··· RECORDS SUPPLIED ···

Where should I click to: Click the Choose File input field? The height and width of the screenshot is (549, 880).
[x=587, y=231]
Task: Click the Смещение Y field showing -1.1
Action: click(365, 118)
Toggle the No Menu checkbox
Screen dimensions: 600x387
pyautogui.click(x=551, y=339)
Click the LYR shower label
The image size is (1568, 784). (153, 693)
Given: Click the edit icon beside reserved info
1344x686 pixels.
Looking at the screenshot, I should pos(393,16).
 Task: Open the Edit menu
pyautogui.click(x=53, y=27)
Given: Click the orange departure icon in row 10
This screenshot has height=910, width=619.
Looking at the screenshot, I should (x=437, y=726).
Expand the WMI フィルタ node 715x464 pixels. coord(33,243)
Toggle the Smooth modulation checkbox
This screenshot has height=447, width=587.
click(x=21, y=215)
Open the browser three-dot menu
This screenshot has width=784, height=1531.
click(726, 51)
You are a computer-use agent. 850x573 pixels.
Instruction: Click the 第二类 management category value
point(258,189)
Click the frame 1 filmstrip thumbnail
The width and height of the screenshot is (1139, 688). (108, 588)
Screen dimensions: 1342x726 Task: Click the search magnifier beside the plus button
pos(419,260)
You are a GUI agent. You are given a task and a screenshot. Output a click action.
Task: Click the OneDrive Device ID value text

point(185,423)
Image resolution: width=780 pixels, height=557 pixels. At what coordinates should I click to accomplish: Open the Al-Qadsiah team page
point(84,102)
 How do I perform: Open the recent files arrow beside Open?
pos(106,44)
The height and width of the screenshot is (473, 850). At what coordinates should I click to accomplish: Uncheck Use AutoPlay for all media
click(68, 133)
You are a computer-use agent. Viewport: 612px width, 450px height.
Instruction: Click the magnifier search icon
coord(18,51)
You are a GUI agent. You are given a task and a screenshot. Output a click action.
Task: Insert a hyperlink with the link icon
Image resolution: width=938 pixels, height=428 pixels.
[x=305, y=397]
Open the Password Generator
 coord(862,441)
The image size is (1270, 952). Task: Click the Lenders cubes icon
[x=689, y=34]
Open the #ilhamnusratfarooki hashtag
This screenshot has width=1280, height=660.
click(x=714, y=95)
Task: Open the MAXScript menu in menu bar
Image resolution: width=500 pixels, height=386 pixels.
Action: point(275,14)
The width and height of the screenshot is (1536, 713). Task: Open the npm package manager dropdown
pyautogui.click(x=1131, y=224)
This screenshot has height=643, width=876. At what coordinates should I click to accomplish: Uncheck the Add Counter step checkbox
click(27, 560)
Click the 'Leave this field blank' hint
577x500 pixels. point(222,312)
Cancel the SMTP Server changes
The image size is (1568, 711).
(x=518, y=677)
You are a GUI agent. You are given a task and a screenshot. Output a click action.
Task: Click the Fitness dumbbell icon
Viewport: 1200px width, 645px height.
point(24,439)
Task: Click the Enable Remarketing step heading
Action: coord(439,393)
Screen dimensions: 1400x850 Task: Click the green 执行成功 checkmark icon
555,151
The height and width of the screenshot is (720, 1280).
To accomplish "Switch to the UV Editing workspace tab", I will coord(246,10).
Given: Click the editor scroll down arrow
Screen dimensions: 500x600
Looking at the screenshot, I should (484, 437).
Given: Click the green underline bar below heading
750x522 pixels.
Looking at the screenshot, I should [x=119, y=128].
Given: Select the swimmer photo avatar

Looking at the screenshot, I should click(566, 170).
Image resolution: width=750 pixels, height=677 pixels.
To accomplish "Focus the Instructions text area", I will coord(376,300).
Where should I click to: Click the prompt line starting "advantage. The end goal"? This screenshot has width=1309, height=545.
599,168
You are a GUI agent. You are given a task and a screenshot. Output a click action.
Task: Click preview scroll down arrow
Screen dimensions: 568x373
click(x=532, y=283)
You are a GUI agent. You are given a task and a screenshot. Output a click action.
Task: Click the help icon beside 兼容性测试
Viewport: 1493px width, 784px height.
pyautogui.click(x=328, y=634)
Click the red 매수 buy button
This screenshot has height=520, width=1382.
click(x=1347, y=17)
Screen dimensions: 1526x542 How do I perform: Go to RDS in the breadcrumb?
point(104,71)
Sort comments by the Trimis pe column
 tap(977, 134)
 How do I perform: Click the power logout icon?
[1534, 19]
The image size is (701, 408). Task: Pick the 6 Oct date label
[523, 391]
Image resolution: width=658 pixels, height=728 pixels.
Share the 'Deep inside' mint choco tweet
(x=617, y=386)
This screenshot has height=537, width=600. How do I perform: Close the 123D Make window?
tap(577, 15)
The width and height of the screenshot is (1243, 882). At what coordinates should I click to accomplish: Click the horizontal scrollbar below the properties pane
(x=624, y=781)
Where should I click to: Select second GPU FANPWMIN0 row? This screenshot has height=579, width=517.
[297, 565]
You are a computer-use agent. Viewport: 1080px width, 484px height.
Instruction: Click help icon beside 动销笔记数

···

* WORK REQUIRED: Count the lines of the data above where the string "will" shows up; reply with the number only.

* REPLY: 2